"History is a wonderful thing, if only it was true"
-Tolstoy

Monday, February 18, 2008

Art high and low

Catch up reading
Note: I like Hannock's work, but prefer Chatham's

Bottom line, buy what you like, and the critics be damned.
The only ones who listen to them are know-nothings and each other.

Portrait of an A-List Artist - October 17, 2005:

"Are Hannock's paintings too derivative? Too accessible? Certainly a devotee of the avant-garde would say so. And it's true that neither the Museum of Modern Art nor the Whitney, the two pantheons of contemporary art, have Hannock's paintings in their collections. Several prominent art critics contacted by FORTUNE either didn't want to talk about Hannock or hadn't heard of him. When I explained to the critic Robert Hughes that many wealthy collectors own Hannock's work, he responded, 'The taste of the American rich is shit.' Ah, well, that.

William Lauder, a serious collector whose father, Leonard, just happens to be chairman of the Whitney, has a blunt message for critics: 'I don't care what they say. I like Steve's work a great deal. I don't buy paintings to make the critics happy.'"

Contrast to this
Where we have the Thyssen's ... collect for the sake of collecting.

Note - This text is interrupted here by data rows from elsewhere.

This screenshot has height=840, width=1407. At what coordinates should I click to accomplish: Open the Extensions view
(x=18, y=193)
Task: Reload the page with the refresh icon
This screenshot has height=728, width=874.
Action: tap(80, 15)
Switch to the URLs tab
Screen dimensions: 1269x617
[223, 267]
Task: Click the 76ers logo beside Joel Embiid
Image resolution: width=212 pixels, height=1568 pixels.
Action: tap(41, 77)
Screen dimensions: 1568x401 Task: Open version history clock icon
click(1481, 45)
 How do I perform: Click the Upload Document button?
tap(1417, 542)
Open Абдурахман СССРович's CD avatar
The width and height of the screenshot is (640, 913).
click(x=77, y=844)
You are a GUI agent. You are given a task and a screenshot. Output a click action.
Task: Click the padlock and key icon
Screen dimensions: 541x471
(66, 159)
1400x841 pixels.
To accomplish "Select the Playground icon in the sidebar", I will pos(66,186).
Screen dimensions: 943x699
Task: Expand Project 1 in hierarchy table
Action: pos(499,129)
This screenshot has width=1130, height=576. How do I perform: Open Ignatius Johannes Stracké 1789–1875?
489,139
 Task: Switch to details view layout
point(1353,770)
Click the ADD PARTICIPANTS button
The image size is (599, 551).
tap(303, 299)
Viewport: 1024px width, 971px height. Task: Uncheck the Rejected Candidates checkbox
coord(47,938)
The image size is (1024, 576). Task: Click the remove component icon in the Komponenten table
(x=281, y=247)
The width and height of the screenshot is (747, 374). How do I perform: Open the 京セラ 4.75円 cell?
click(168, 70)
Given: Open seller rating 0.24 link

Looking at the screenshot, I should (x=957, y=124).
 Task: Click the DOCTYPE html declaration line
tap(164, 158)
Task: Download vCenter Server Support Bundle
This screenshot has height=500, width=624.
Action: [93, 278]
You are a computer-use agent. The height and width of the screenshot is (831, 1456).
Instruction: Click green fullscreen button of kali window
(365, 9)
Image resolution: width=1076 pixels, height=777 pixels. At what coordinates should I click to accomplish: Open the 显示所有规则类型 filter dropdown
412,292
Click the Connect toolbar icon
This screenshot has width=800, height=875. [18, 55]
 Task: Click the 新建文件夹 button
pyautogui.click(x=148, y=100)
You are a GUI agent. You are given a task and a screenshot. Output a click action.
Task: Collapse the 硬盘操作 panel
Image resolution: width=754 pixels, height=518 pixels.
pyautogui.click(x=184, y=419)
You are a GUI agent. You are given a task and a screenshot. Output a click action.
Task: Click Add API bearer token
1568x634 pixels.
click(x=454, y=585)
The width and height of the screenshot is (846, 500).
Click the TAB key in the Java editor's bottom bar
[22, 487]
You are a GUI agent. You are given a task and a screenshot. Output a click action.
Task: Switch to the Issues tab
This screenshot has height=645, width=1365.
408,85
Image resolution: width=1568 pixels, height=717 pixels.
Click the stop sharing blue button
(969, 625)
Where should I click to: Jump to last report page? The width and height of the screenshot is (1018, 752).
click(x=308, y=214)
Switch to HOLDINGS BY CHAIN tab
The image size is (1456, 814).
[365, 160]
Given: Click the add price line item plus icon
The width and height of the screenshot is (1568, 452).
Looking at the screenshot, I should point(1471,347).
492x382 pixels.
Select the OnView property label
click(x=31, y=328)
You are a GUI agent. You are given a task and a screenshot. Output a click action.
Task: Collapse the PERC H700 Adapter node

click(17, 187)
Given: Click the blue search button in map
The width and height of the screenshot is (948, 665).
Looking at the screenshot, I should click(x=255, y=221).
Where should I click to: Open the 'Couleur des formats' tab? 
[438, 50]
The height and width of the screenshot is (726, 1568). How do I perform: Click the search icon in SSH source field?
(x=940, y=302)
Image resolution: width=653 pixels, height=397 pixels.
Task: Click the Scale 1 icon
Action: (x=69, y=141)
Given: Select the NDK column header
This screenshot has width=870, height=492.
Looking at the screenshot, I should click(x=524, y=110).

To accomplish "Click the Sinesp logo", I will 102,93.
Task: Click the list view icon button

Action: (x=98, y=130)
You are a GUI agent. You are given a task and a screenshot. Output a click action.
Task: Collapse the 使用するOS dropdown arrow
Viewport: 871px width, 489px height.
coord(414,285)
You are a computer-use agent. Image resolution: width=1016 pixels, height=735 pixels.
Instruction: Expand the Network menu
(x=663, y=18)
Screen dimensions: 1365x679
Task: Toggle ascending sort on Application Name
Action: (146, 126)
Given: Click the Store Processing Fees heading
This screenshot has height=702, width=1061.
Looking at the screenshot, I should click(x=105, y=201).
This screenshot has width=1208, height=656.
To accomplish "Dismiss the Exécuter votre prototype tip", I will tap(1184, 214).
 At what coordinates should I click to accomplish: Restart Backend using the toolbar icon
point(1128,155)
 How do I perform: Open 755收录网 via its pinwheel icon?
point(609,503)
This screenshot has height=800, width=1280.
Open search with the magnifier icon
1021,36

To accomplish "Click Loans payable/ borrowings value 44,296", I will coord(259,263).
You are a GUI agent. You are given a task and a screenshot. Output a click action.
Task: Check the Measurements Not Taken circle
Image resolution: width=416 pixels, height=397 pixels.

"There was plenty of money to buy art. Heinrich's heir, Heini, inherited hundreds of paintings in 1947, but he wanted more, and he wanted them quickly. At the climax of his passion, he was adding to the collection at the rate of a painting a week, ending up with 1,500 works.
Mr Litchfield declares that his role was as Thyssen's confessor. He spins an extraordinary tale of great industrial wealth, compulsive acquisition of art, decorated with complicated sub-plots involving serial adultery and divorce."

The Thyssens | Bad blood, bad art | Economist.com:

"Thyssen's fourth wife and her lover took a commission from the seller on all Thyssen's purchases, of which there were no fewer than 800 during their marriage. Apparently, he bought a Jackson Pollock merely because he was intrigued by an account of Pollock's death. And Thyssen's fifth wife, Carmen Cervera, a former Miss Spain known as Tita, refused to visit the hairdresser because she feared that hair and nail clippings could be used to prepare a curse on her and her husband."

"What counts now, however, is whether the paintings in Madrid are any good. Apart from the professional boosters, critics have not been enthusiastic: “minor works of major artists and major works of minor artists,” said one.

The remarkable generosity of the Spanish government has meant that everything can be hung simultaneously, but not everything is worth showing. (And there is even more on show since Baroness Thyssen arranged the sale of her share of the collection to Spain.) On a recent visit, this reviewer found gallery after dreary gallery so dispiriting that there was no zest left to appreciate the sudden appearance of a fine painting. The Prado and the Museo Reina Sofia are only a short walk away."